Segment Start: Records for this task
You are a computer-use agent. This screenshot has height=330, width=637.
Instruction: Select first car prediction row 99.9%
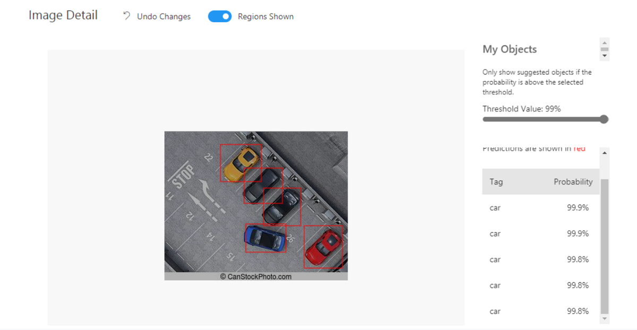[540, 207]
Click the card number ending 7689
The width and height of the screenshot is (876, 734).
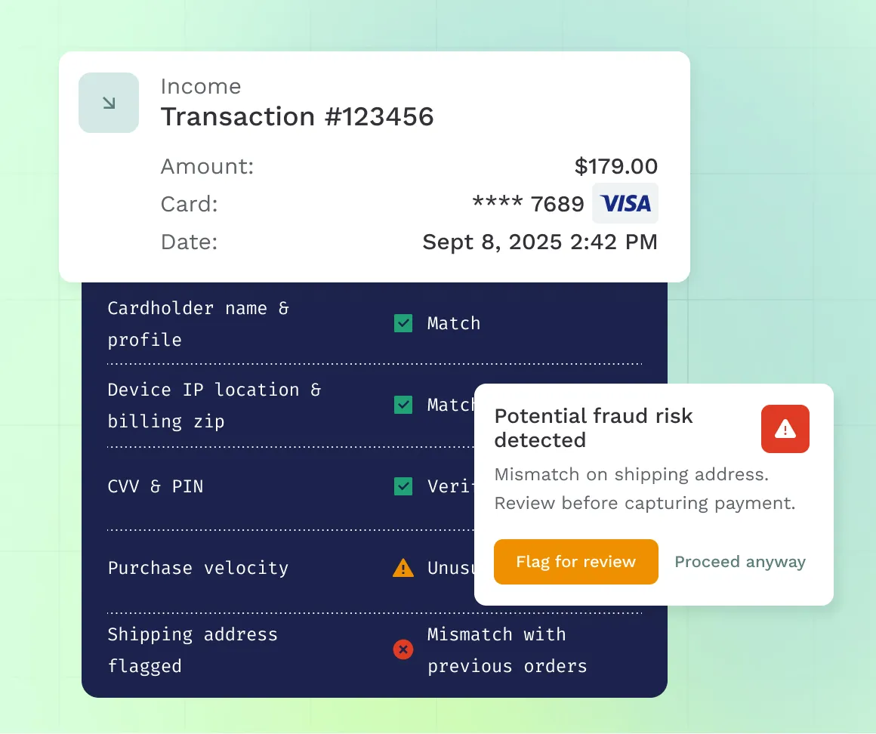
Segment End: Records for this task
The task. Please print all the entries exactly as written, but drop the pictures.

Exercise result.
You are a computer-use agent. This screenshot has height=330, width=637.
Instruction: Select first car prediction row 99.9%
[540, 207]
Click the card number ending 7689
The width and height of the screenshot is (876, 734).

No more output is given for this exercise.